__Texte source__.
======

En effet, mais cette diversité est passionnante puisqu’elle permet d’aborder une multitude de thématiques. La policlinique de l’Hôpital ophtalmique Jules-Gonin est la «porte d’entrée» de l’hôpital. Mon rôle y est double: je partage mon temps entre consultations, bloc opératoire et supervision des médecins ophtalmologues assistants. À la policlinique, nous gérons directement 40% des cas environ et dirigeons les patients vers les consultations spécialisées de l’hôpital. Les consultations en EMS relèvent quant à elles d’une mission de santé publique pour les patients âgés souffrant de troubles physiques ou cognitifs rendant les déplacements compliqués. Quant à la chirurgie, il s’agit d’une formation de deux ans en chirurgie ophtalmique. J’aimerais ensuite me former à la chirurgie des paupières, tout en continuant à opérer la cataracte.

======

__Consigne A__. Recopiez le passage du texte sur l'Hôpital ophtalmique Jules-Gonin qui commence à « En effet, mais » et se termine à « opérer la cataracte. ».
__Consigne B__. Prolongez le texte sur l'Hôpital ophtalmique Jules-Gonin en enchaînant sur sa dernière phrase.
Les lignes de données ne sont pas nécessaires.

======

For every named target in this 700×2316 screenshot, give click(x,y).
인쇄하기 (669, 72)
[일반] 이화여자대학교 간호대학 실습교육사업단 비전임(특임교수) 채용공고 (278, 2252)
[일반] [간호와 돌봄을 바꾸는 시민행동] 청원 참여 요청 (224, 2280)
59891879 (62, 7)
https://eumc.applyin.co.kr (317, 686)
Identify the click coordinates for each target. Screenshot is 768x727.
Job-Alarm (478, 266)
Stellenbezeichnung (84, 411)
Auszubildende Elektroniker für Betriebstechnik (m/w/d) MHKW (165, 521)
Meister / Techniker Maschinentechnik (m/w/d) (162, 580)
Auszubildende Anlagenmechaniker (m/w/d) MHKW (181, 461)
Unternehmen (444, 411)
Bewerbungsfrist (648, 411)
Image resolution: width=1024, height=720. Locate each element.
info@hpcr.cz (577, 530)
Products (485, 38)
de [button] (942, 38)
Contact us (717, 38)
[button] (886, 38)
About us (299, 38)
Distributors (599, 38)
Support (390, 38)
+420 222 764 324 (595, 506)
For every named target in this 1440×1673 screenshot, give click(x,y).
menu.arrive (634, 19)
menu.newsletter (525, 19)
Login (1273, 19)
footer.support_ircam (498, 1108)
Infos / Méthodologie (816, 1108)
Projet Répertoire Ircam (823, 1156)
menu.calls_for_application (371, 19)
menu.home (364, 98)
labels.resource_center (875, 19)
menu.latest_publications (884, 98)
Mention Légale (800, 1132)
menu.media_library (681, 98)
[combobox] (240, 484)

======

__Réponse A__.
En effet, mais cette diversité est passionnante puisqu’elle permet d’aborder une multitude de thématiques. La policlinique de l’Hôpital ophtalmique Jules-Gonin est la «porte d’entrée» de l’hôpital. Mon rôle y est double: je partage mon temps entre consultations, bloc opératoire et supervision des médecins ophtalmologues assistants. À la policlinique, nous gérons directement 40% des cas environ et dirigeons les patients vers les consultations spécialisées de l’hôpital. Les consultations en EMS relèvent quant à elles d’une mission de santé publique pour les patients âgés souffrant de troubles physiques ou cognitifs rendant les déplacements compliqués. Quant à la chirurgie, il s’agit d’une formation de deux ans en chirurgie ophtalmique. J’aimerais ensuite me former à la chirurgie des paupières, tout en continuant à opérer la cataracte.

__Réponse B__.
Vous êtes également présidente de la toute récente organisation Young Swiss Ophthalmologists de la Société Suisse d’Ophtalmologie. Comment est né ce projet?
Tout a commencé en 2019, lorsque ma cheffe m’a invitée à participer à la création d’un nouveau groupe de travail. J’étais alors médecin assistante en ophtalmologie à Berne. L’idée était de créer une filiale «fille» de la Société Suisse d’Ophtalmologie, destinée aux jeunes ophtalmologues. Rapidement, le projet a pris une tournure concrète et exaltante. Il a fallu définir nos objectifs, mettre en place un comité, créer une identité visuelle, assurer une présence sur les réseaux sociaux ou encore la participation au congrès national d’ophtalmologie. Aujourd’hui, l’organisation Young Swiss Ophthalmologists s’adresse à tous les jeunes ophtalmologues – le critère repose moins sur l’âge que sur le niveau de formation –, que les médecins soient encore en formation, en poste à l’hôpital ou en passe de s’installer en cabinet. Le but est à la fois de fédérer une communauté à travers toute la Suisse au sein de laquelle les échanges sont facilités et de soutenir la formation en ophtalmologie en organisant notamment des Wetlabs (ateliers pratiques de chirurgie) et des mini-symposiums.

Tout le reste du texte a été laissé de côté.